Congratulations, the user is on your website, running your malicious javascript. Which is going to do what, exactly? It doesn't have access to any other site's cookies or information.
I think (s?)he meant upload the image to someone else's site. The malicious code be running on that site... not your own. So then it does have access to that site's cookies.
Right. I just took the example squirrel page, saved it, altered the comment section of the image to insert some javascript code alert('Hello') and opened it in my browser. It works but only if it is interpreted as html. So you'd need to be able to control it more.

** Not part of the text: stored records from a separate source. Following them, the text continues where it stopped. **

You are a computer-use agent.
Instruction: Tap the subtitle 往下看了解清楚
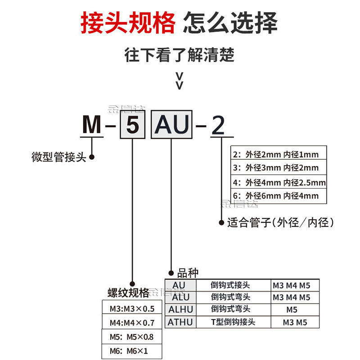[180, 55]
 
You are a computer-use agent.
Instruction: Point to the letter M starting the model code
[91, 125]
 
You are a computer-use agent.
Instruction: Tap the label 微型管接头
[58, 158]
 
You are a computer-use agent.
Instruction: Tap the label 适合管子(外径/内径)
[280, 222]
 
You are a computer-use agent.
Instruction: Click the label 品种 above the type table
[188, 273]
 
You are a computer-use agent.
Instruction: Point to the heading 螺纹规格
[129, 293]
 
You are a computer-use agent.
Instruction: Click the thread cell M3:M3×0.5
[132, 309]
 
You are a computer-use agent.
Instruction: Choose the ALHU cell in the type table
[180, 309]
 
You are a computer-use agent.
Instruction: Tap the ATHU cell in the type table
[180, 322]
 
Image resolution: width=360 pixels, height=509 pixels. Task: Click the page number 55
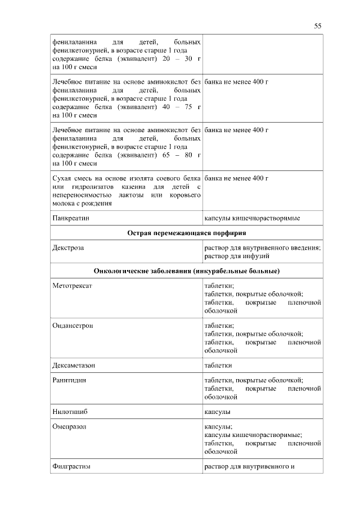pyautogui.click(x=317, y=26)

Yeah, what jack-r-abbit said: the point is you've got malicious script embedded in a page from somebody else's web site, so you have access to cookies and can inspect and/or manipulate the user's session arbitrarily.

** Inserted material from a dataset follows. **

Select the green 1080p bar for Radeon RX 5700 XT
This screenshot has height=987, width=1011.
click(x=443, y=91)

Look. You are the one making the claim that you can exploit this. I call bullshit. So either prove it, or drop it. Accusing me of being "confused" does not provide evidence for your claim.
I have embedded harmless (-- honest! --) script in the file to demonstrate that your browser will execute the script in the context of the site where the file is hosted.
So, click the link. (Again I promise that no harm will come to your computer.) Now imagine that dl.dropbox.com is, instead, some hypothetical site where users are expected to upload images, but not HTML documents containing arbitrary script, and the security implications should be fairly obvious.